By: Jim Miller, Respect Outside
If you were to ask one of your employees what the mission statement and core values of your business are, would you be shocked by their response?
As business leaders we spend time and energy creating our mission and building values to shine as guiding lights for our business. We put them in our employee handbook and write them in big bold letters on the wall of our reception areas... and then we are baffled and upset when our co-workers can’t recall what they are.
In order to have company values really take root we need to move beyond talking about them once during the onboarding process by giving them the weight they deserve and operationalize them.
Here are three steps to move your values from decoration to decorum:
1. Communicate
The stories that we tell both internally and externally as a company should include value driven statements.
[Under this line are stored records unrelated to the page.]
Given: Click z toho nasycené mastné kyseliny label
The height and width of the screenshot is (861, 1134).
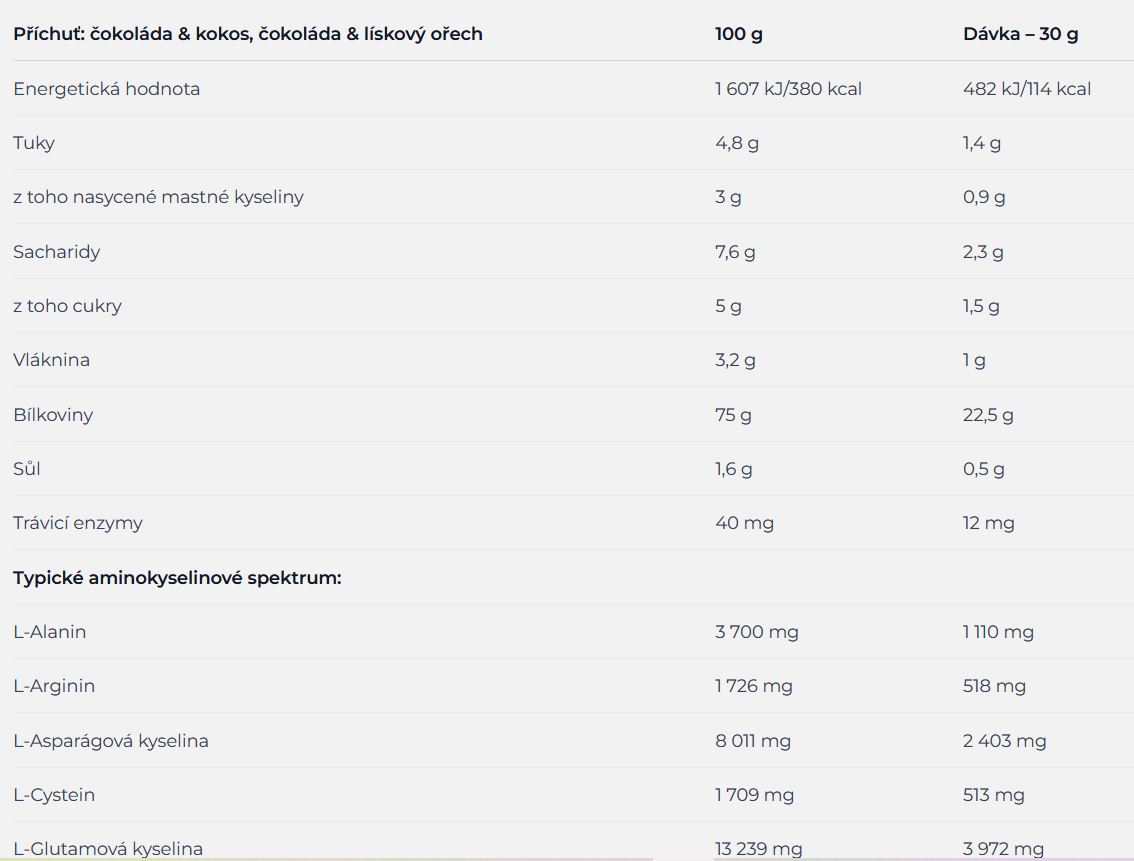Looking at the screenshot, I should click(x=158, y=197).
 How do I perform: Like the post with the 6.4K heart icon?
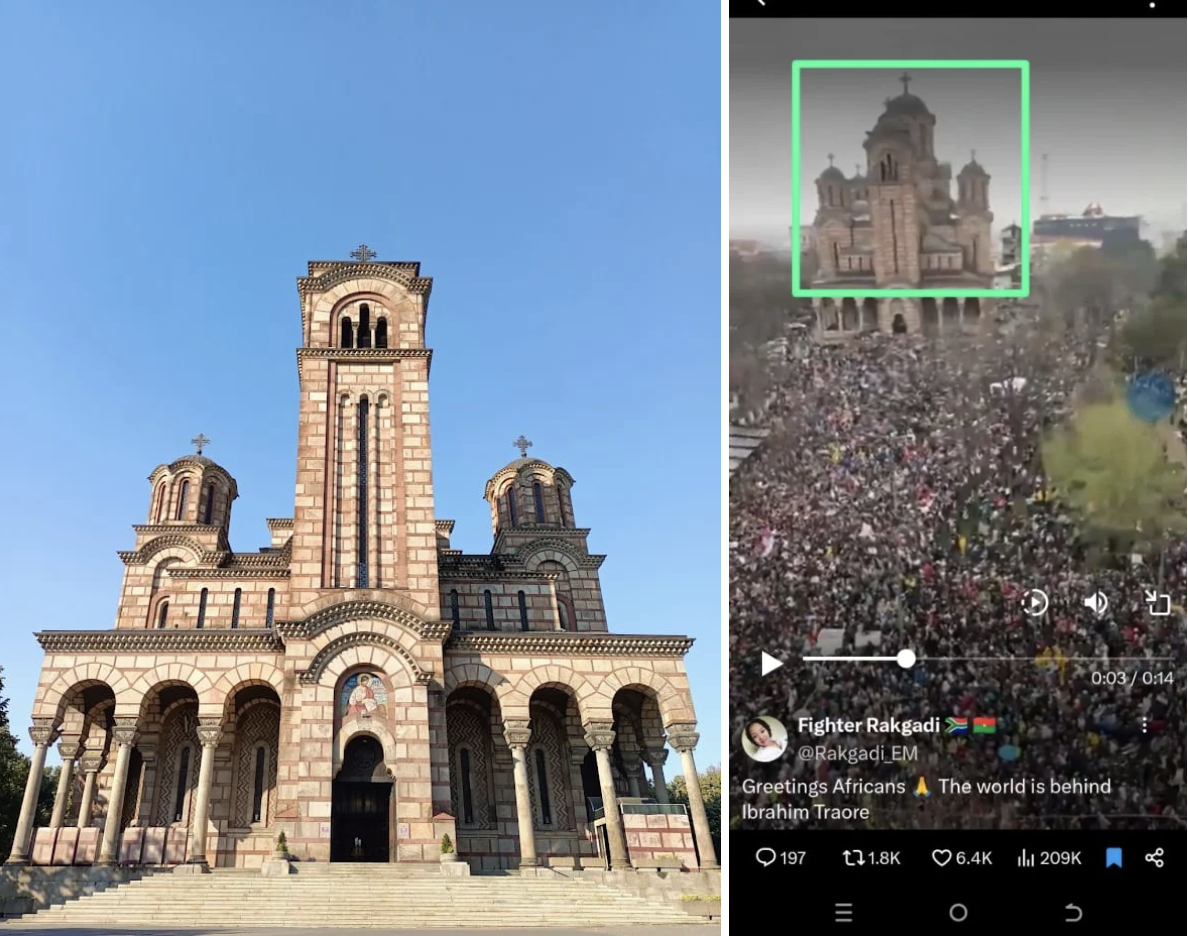[x=961, y=858]

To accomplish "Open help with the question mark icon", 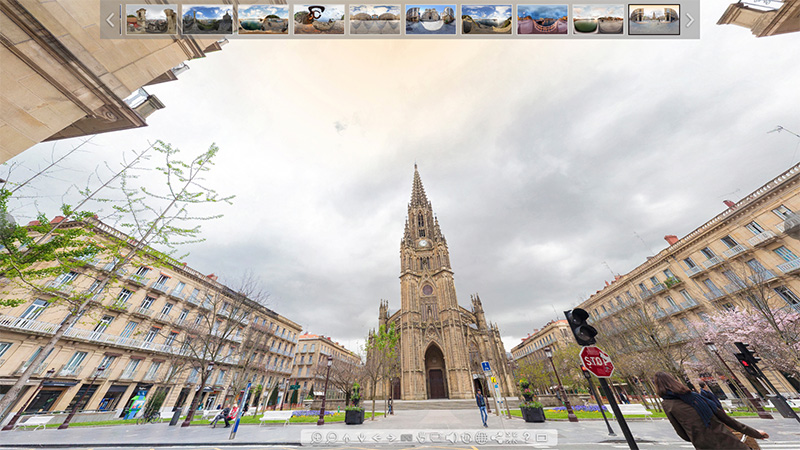I will click(x=526, y=438).
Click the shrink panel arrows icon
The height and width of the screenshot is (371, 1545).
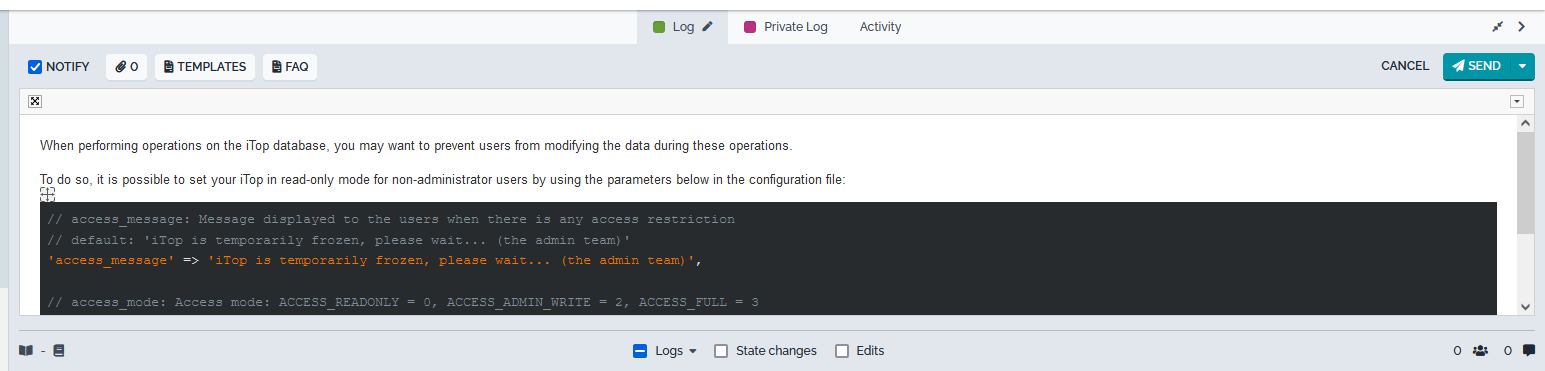(1498, 27)
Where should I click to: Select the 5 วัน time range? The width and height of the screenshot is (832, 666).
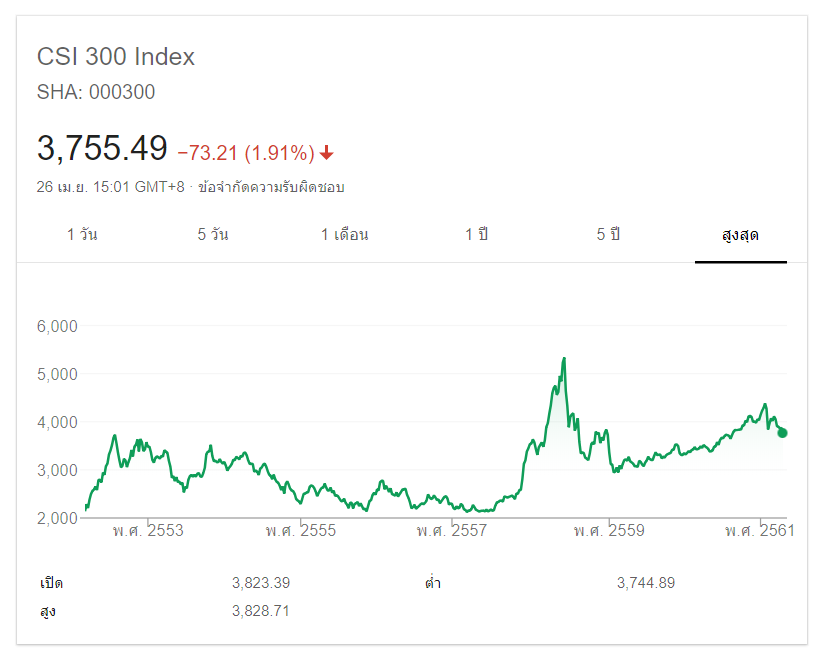point(213,235)
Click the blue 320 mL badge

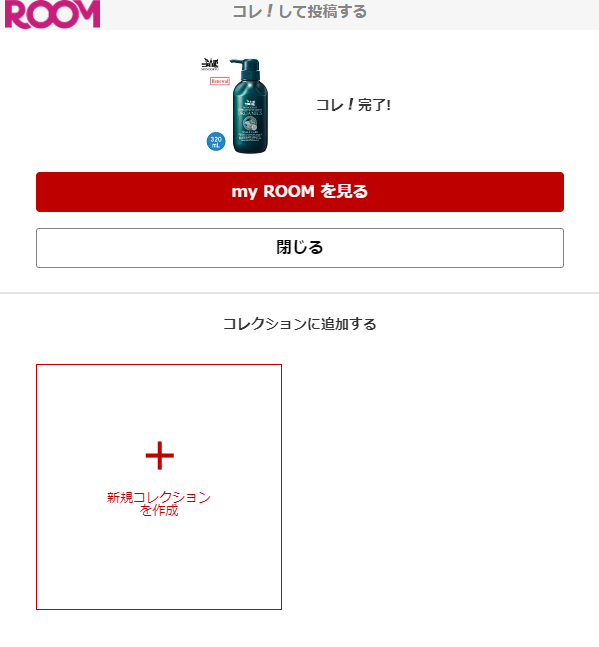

This starts with leadership weaving value rich language into company communication and encouraging their teams to do the same.
Actionable Step: Consider a “Values Champion” profile in your company newsletter where you profile an associate and an instance where they lived the company values.
2. Encourage Enforcement
Correcting behaviors that do not live up to values needs to not come exclusively from the executive team and Human Resources but from all employees. Give permission and encourage everyone to not just live the values themselves but to correct anyone, including leadership (without fear of retribution), that are falling short.
Actionable Step: Make values part of ongoing training including interrupting behaviors and having a path for reporting actions that are out of alignment.
3. Path to Success
Hire, promote and fire based on the company values. The fastest way to undermine your values is to put profit over lived values. A guide who bends your company values in order to appear cool to their co-workers or guests - especially if they are actively encouraged to do so - is the fastest way to undermining your values driven company
Actionable Step: Codify the value of your values by talking about them in interviews and measure “living company values” as part of the performance review process.
Your company values can’t be like the crazy Hawaiian print shirt you pull out on occasion to make a statement but don’t use every day. Your employees will see through it, chalk it up as so much lip service and find another job where the values loop in closed.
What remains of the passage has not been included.